Long-distance hiking trail in Turkey

The Leleg Trail (Leleg Yolu) is a red-and-white marked long-distance hiking trail located on the Bodrum Peninsula in Muğla Province, Turkey. Its first section opened in March 2016.

The trail takes its name from the historical Leleg people (or Leleges), one of the earliest known inhabitants of the Bodrum region. It begins in Etrim village and extends to Turgutreis Sabancı Park (88 km main route), with connecting side trails bringing the total network to 185 km of hiking paths. The project was developed by the Bodrum Chamber of Commerce to extend the local tourism season beyond the summer months and received support from the South Aegean Development Agency. Along the route lie the ancient Leleg city of Pedasa (Pedesa) and other Leleg-associated settlements, as well as historical structures such as Gebe Church (Gebe Kilise). A 20 km mountain-biking trail is also integrated into the system.

== History ==
The Leleg Trail has no direct ancient predecessor; it is a modern hiking route created in the 21st century. However, it was deliberately designed to connect and highlight the archaeological remains of the ancient Leleges, a pre-Greek people associated with the Bodrum Peninsula (ancient Caria). Classical authors such as Homer, Herodotus, and Strabo described the Leleges as indigenous inhabitants of the region who lived in mountain-top settlements before being displaced or absorbed by the Carians and later Greeks. They are linked in particular to sites such as Pedasa, Theangela, Syangela, Termera, and Telmissos.

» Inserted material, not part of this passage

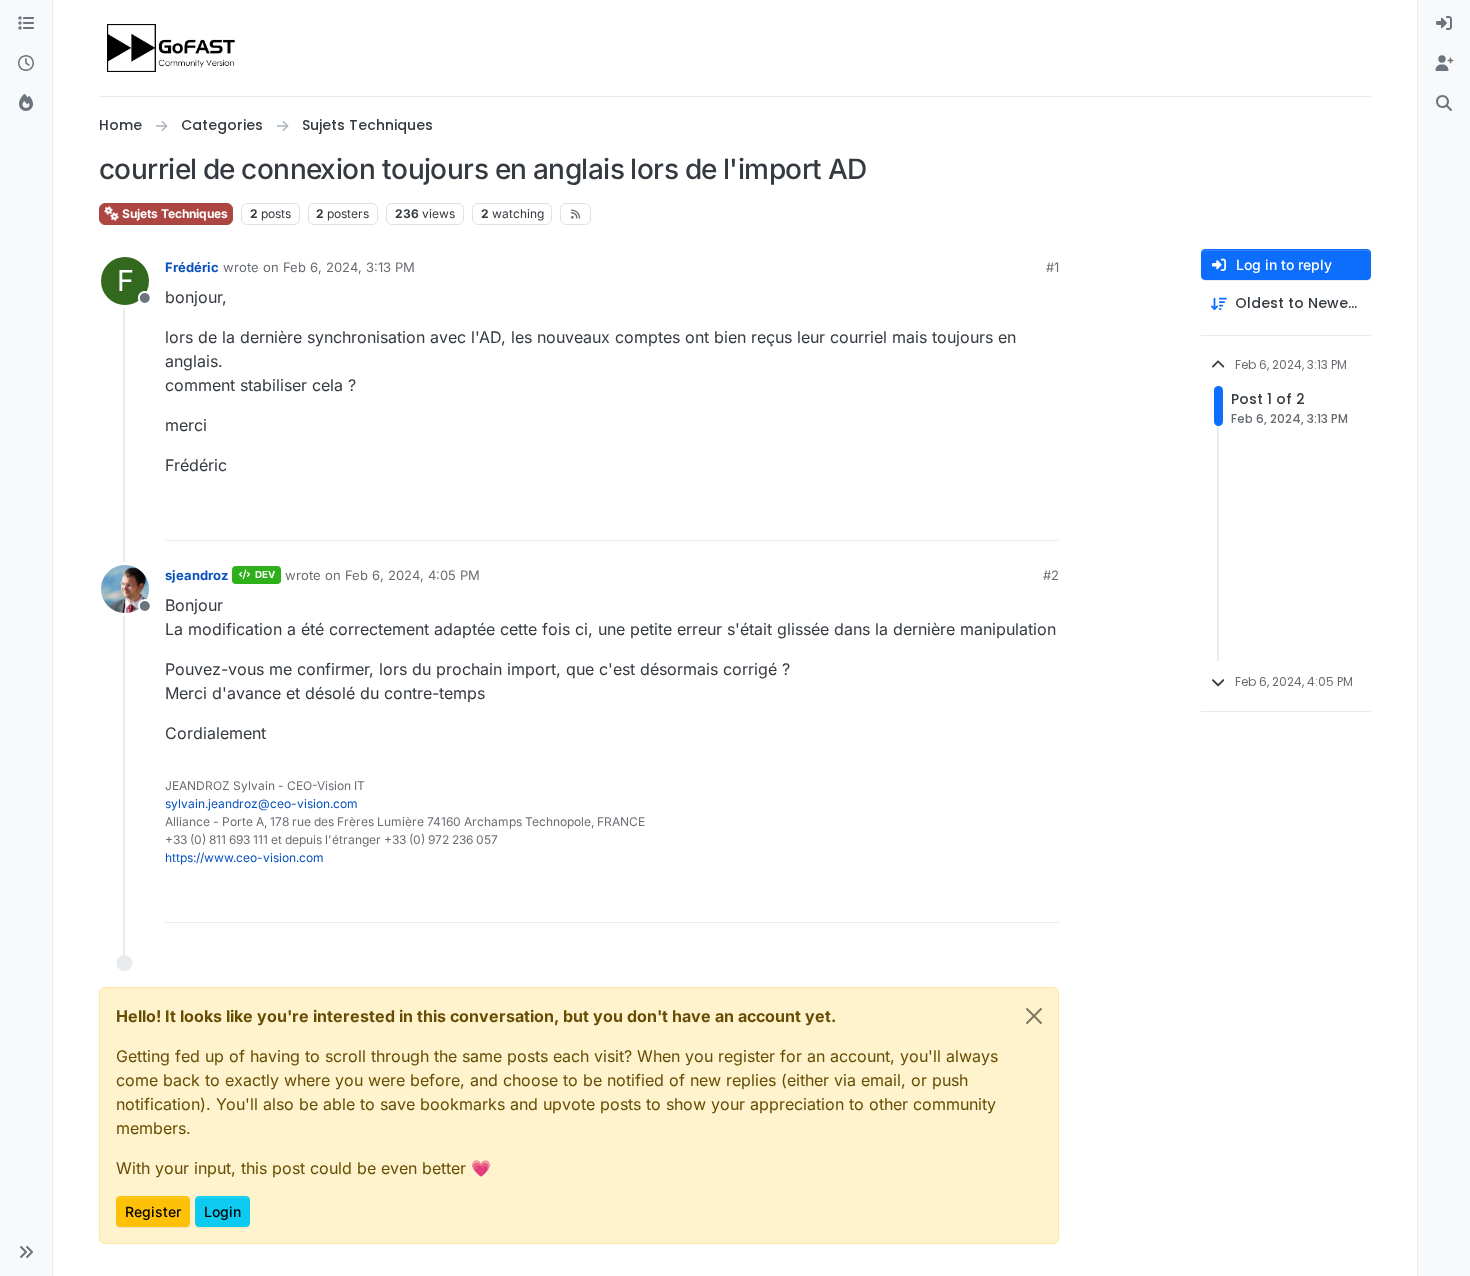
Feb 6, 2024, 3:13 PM (349, 267)
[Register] (1444, 64)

Modern archaeology has found no distinct “Lelegian” material culture (pottery, architecture, or language) that clearly separates them from their neighbours. A 2023 scholarly study concludes that the Leleges were likely an “imaginary people” — a label that ancient writers used flexibly to refer to the pre-Hellenic indigenous population of Caria, rather than a single ethnic group with a verifiable identity.

The project was officially launched with its first stage in March 2016 (some sources note full sections becoming available around 2017), and it continues to be promoted as a way to discover Bodrum’s ancient heritage beyond the beaches.